«Eliminare le gabbie negli allevamenti era il punto di partenza di una riflessione più ampia. Adesso chiediamo di abolire l'allevamento e la macellazione animale grazie ad alternative etiche ed ecologiche come la carne coltivata. Il tentativo del Governo italiano di limitare le nuove tecnologie non fa l'interesse di cittadine ma dei gruppi di potere. Sembra che lo slogan sia cambiato: non è più prima gli italiani, ma prima lobby». Così Filippo Borsellino ha commentato a Kodami il progetto End The Slaughter Age con il ha promosso una petizione europea per chiedere di riconvertire allevamenti e macelli.
End The Slaughter Age è l'organizzazione che ha lanciato in questi mesi l’omonima Iniziativa dei Cittadini Europei (ICE) che chiede all’Europa a escludere l’allevamento dalle attività in grado di percepire i sussidi della Politica Agricola Comune e chiede di promuovere una produzione alimentare alternativa, più etica e sostenibile, anche attraverso le nuove tecnologie. «Si tratta di una iniziativa di democrazia partecipativa – spiega Borsellino il promotore dell'iniziativa in Italia – per avviarla bisogna coinvolgere 7 persone in 7 paesi europei che avanzino una richiesta di legge Commissione Europea. L'Ue la valuta, e se la giudica positivamente chiede di raccogliere le firme in almeno 7 paesi membri. Ogni paese ha un quorum di firme da raggiungere che varia a seconda del numero di abitanti, in totale si tratta di 1 milione di adesioni complessive. Una volta raggiunte, la Commissione valuta la proposta di legge in concreto».
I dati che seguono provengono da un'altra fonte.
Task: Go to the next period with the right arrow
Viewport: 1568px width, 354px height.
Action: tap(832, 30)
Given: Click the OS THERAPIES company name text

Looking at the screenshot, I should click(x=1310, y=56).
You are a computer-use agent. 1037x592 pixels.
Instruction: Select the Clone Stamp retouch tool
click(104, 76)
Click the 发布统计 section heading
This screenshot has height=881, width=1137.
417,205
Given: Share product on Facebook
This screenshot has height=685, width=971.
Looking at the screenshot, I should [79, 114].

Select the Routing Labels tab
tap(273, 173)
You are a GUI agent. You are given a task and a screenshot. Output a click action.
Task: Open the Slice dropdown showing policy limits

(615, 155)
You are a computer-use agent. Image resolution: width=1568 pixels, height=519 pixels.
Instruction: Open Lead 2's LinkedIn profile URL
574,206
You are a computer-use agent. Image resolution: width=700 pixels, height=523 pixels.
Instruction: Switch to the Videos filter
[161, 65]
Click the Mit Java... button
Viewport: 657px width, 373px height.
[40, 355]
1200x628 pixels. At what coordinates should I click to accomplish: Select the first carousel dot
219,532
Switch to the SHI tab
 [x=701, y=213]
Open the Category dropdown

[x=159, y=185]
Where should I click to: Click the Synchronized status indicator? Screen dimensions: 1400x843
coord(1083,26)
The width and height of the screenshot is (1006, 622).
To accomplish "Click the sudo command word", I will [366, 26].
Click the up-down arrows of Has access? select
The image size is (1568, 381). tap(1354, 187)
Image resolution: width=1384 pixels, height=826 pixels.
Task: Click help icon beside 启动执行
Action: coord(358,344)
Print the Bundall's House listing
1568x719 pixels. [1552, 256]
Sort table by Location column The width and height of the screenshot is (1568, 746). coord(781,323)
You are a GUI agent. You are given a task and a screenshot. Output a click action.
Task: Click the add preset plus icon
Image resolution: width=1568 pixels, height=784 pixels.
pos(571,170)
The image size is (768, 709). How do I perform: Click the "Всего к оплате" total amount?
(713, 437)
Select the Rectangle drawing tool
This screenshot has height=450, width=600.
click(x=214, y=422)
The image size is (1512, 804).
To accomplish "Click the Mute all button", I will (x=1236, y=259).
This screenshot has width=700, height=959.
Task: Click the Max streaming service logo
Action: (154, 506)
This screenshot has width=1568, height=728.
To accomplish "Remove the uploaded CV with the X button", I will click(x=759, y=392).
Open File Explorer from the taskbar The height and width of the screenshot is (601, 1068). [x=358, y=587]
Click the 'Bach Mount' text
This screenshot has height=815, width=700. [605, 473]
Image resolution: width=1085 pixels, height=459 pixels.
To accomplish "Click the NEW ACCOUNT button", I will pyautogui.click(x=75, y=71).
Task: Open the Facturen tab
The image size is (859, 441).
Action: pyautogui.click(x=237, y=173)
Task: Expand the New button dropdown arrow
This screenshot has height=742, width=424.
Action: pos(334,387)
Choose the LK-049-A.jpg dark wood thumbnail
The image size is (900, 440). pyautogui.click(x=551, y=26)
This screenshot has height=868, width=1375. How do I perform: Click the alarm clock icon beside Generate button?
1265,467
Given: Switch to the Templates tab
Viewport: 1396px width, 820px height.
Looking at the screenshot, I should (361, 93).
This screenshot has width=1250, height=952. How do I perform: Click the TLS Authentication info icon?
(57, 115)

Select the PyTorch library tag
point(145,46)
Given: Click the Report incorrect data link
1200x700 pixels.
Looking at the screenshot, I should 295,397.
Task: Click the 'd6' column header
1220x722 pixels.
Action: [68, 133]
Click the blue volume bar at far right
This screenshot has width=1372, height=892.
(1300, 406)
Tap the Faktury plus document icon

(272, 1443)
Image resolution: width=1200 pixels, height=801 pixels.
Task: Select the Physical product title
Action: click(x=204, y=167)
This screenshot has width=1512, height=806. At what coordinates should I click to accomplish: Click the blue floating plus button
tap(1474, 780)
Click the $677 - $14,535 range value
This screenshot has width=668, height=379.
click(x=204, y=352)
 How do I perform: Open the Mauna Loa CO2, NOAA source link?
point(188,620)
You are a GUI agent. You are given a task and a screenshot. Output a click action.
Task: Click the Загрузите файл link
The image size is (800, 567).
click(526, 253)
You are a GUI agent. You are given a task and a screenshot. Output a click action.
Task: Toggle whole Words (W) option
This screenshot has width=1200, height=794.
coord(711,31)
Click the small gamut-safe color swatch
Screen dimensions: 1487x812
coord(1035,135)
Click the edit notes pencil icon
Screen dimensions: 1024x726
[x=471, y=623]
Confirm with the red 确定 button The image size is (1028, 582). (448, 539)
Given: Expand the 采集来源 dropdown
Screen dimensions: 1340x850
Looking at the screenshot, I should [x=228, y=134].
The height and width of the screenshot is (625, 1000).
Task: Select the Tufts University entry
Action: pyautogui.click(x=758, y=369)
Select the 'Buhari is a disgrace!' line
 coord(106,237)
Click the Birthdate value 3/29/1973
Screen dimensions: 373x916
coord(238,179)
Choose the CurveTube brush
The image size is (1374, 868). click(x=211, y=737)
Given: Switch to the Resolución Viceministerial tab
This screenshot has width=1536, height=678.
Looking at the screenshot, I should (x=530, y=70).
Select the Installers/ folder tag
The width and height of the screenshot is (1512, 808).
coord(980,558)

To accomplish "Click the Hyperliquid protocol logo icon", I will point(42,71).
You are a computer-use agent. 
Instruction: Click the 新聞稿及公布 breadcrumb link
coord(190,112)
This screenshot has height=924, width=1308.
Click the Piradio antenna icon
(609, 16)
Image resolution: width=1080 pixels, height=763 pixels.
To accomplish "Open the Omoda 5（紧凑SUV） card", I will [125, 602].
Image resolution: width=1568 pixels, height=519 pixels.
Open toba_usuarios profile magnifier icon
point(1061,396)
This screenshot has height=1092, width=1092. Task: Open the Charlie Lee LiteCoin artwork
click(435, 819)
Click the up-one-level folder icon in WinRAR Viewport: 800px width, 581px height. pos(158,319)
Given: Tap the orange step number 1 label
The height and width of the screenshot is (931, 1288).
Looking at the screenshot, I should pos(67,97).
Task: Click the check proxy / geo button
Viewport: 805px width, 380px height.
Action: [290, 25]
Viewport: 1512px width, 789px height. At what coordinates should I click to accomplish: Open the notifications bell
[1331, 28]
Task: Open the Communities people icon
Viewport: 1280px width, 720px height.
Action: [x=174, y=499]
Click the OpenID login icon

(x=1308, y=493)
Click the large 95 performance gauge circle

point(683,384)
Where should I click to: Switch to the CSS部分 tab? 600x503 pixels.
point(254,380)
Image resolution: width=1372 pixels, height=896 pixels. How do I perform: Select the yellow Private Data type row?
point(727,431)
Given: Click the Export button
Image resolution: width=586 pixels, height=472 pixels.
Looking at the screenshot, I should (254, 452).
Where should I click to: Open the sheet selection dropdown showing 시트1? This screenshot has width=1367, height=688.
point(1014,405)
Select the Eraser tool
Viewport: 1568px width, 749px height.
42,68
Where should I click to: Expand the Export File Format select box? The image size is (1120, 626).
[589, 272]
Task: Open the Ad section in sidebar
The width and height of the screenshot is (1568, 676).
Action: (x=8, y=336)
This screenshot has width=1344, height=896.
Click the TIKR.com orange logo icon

End The Slaughter Age ha ricevuto già 300mila firme e raggiunto il quorum in Danimarca, Germania, Finlandia e Francia. «In Italia il quorum è 55 mila firme – aggiunge Borsellino – E siamo a buon punto, ma adesso arriva il momento più difficile, dato che il termine per firmare sarà il 5 giugno, una data simbolica perché coincide con il National Animal Rights Day celebrato in diversi Paesi». Per Borsellino e gli altri attivisti del suo gruppo il risultato è a portata di mano: «L'Italia è il quinto paese in proporzione, e il terzo per numero di firme assolute. Il quorum si può raggiungere se ognuno fa la sua parte». I banchetti per la raccolta firme saranno presenti nelle principali piazze italiane, ma gli organizzatori invitano a firmare online sul sito di End The Slaughter Age.
Mentre in Italia gli esponenti dell’attuale Governo dicono no alla carne coltivata, in tutta Europa un collettivo di cittadini sta raccogliendo le firme per dimostrare che la sensibilità della popolazione va in tutt’altra direzione. «Ad oggi – spiegano gli attivisti – l’Unione Europea finanzia con 400 miliardi di euro ogni sette anni l'industria zootecnica, un settore insostenibile a livello etico, ambientale ed economico. Esistono però delle alternative, quelle di origine vegetale e da agricoltura cellulare, che sono in grado di ridurre drasticamente l’impatto del nostro settore alimentare e che dunque non possono più essere ignorate».
Secondo l’IPCC, Gruppo Intergovernativo sul Cambiamento Climatico, i prodotti vegetali o quelli derivati dall’agricoltura cellulare, come la carne coltivata, possono ridurre drasticamente le emissioni di gas climalteranti e le risorse necessarie per la produzione di cibo. Anche l’Organizzazione Mondiale della Sanità ha invitato ad abbandonare i prodotti di origine animale in favore di soluzioni plant-based.
L'iniziativa ha già incassato il sostegno delle grandi associazioni di tutela animale come Lav, Enpa e Peta. Anche la politica sta facendo la propria parte, in particolare il Movimento 5 Stelle, che ha appoggiato le richieste dell’iniziativa nel programma elettorale delle ultime elezioni. Lo stesso stanno facendo anche Unione Popolare e Partito Animalista Italiano. A queste entità della vita pubblica si aggiungono gli attori Tullio Solenghi, Massimo Wertmüller e Elisa Di Eusanio, e i giornalisti d’inchiesta Sabrina Giannini e Paolo Barnard.
Raggiungere 1 milione di firme entro giugno 2023, e ottenere così dalla Commissione Europea la delibera sulle richieste dell’ICE resta una grande sfida, della cui portata gli attivisti sono ben consapevoli: «Il tentativo del Governo italiano di limitare le nuove tecnologie non fa l'interesse di cittadine e cittadini, ma dei gruppi di potere. È ora di dire basta, non c'è più tempo».